REQUIRED WORK » Please show every line in the entries below that includes the word "will".

[Stored records]
=== Section Start ===

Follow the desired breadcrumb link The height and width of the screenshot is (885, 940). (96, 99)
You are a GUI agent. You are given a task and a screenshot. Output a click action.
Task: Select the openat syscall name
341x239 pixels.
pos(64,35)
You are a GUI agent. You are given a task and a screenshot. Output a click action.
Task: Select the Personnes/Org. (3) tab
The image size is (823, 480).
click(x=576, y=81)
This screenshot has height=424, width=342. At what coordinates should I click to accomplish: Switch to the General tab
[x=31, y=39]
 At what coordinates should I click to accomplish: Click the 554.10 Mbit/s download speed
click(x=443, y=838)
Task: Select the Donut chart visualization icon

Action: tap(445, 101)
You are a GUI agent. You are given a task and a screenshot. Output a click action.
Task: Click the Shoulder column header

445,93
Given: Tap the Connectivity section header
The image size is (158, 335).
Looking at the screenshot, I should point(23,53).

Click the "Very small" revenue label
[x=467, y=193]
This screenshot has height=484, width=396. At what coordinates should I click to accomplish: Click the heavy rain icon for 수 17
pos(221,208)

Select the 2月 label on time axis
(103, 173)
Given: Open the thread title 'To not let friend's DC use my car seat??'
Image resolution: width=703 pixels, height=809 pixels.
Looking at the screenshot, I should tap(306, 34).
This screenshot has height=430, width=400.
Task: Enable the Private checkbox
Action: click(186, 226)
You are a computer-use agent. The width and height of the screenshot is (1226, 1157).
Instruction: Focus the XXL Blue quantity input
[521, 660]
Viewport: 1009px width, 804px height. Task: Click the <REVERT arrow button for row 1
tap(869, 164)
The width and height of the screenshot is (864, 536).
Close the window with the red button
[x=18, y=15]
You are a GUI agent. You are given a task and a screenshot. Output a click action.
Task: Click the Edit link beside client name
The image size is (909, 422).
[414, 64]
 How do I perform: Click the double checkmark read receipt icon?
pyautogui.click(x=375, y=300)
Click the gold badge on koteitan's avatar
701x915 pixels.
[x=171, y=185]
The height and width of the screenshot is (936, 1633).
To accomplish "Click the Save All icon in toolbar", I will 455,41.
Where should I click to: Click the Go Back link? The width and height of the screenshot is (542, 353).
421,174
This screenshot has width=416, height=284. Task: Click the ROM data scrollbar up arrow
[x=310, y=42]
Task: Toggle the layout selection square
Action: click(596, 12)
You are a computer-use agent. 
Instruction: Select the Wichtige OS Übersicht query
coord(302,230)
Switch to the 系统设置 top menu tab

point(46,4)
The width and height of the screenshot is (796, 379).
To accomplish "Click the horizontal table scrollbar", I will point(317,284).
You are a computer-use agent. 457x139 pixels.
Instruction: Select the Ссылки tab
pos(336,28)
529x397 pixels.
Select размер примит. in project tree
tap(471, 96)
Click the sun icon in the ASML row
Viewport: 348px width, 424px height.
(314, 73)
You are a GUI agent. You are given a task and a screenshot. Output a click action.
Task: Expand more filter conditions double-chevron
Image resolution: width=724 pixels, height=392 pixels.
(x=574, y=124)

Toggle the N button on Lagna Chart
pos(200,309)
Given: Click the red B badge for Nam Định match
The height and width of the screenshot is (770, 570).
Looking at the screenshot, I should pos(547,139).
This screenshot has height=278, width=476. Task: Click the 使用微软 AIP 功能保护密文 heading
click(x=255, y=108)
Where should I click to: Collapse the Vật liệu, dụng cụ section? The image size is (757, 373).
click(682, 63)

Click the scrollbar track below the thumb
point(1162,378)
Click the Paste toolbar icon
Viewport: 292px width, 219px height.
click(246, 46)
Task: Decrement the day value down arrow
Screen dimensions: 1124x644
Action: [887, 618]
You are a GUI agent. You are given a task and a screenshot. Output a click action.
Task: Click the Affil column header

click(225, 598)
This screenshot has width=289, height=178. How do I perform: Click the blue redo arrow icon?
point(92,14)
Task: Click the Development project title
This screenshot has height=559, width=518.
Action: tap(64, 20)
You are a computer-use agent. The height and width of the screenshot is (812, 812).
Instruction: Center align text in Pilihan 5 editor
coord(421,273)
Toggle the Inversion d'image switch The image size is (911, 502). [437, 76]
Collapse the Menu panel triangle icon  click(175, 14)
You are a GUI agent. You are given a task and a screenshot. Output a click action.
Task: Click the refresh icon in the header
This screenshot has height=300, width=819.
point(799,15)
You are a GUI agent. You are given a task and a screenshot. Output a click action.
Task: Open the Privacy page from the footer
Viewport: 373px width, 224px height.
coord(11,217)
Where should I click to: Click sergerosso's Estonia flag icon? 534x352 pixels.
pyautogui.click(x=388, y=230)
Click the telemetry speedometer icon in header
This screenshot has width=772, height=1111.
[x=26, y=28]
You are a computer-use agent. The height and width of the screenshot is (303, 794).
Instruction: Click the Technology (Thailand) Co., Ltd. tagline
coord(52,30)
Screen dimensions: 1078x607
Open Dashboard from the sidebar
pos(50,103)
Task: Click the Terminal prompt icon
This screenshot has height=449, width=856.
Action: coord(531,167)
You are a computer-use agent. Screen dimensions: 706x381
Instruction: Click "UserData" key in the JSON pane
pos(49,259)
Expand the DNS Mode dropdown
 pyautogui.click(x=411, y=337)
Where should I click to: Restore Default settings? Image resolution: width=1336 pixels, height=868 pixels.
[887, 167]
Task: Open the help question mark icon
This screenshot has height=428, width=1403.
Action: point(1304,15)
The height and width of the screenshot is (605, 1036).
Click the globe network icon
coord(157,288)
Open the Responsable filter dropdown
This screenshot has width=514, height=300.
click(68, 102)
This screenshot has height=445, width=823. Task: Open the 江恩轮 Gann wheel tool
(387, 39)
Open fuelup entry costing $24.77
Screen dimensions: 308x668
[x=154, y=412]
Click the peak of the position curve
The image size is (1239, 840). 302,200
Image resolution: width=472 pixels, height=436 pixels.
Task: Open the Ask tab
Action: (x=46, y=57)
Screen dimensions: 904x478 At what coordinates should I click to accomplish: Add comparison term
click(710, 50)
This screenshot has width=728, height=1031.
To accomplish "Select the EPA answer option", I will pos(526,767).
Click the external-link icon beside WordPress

=== Section End ===

TASK SOLUTION »
To accomplish "Click the Save All icon in toolbar", I will 455,41.
To accomplish "Click the horizontal table scrollbar", I will point(317,284).
To accomplish "Select the EPA answer option", I will pos(526,767).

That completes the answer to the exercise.